Friday, February 02, 2007

Zimbabwe: One Step Forward, Two Steps Back

On January 25th, the BBC reported a rare bit of good news from Zimbabwe: the country's High Court ordered the Mugabe regime to restore the passport of independent newspaper publisher Trevor Ncube:

His passport was seized last year under new laws tightening rules on those with foreign parents gaining citizenship.

Mr Ncube was born in Zimbabwe but his father was Zambian. He owns two weekly papers in Zimbabwe and South Africa's weekly Mail and Guardian.

"My faith in the Zimbabwean judiciary has been vindicated," Mr Ncube said.

Unfortunately, for every step forward in Zimbabwe, there are at least two steps backward. As the BBC again reports, the editor of one of Mr. Ncube's newspapers, the Zimbabwe Standard, has found this out the hard way:

Zimbabwean newspaper editor Bill Saidi has been sent a bullet in the post with a note warning: "Watch Your Step".

Enclosed with the bullet was a copy of a cartoon from last Sunday's edition of The Standard showing three baboons laughing over an army salary slip.

The week before a story claimed that many soldiers are deserting the army and moving to South Africa to work as security guards for better pay.

Meanwhile, an effort designed to reduce the Mugabe regime's control over the media has been halted.

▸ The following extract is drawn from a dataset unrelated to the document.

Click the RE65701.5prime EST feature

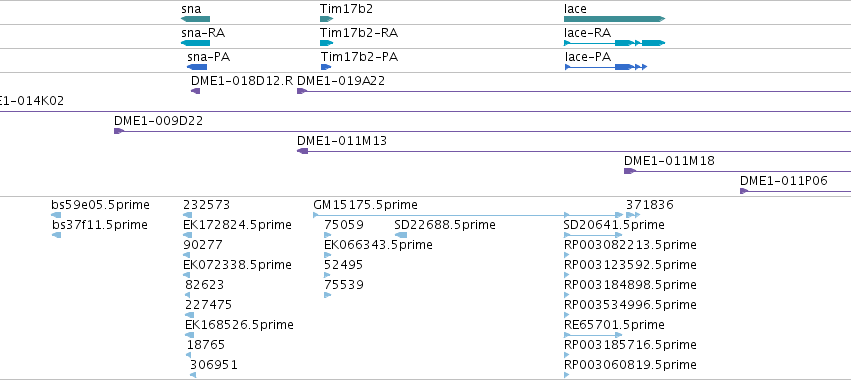(x=593, y=335)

The IWPR provides the details:

Zimbabwe’s embattled ZANU PF regime has demonstrated once again that it is in no hurry to loosen its iron grip on the media.

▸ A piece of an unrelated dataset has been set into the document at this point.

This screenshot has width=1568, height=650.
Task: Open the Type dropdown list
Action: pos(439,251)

Just when a major reform was scheduled with the launch of an independent media regulator, comprising journalists and civil society representatives, Information Minister Paul Mangwana moved to wreck the initiative.

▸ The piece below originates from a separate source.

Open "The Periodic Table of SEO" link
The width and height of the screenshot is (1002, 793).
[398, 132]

The official launch of the self-regulating Media Council of Zimbabwe, MCZ, was scheduled for January 26, but at the last minute Mangwana, who had said he would support such a body, performed a u-turn.

The minister told executive members of MAZ, the Media Association of Zimbabwe, that final approval of the MAZ-designed media council, would only be approved by President Robert Mugabe’s government once amendments had been made to the draconian Access to Information and Protection of Privacy Act, Aippa, to incorporate a voluntary and independent media council. This amounts to a near-permanent postponement since there are no current moves in government to amend Aippa.

Considering that silencing free expression has been essential in allowing Robert Mugabe to establish his autocratic rule, I doubt these circumstances will change anytime soon.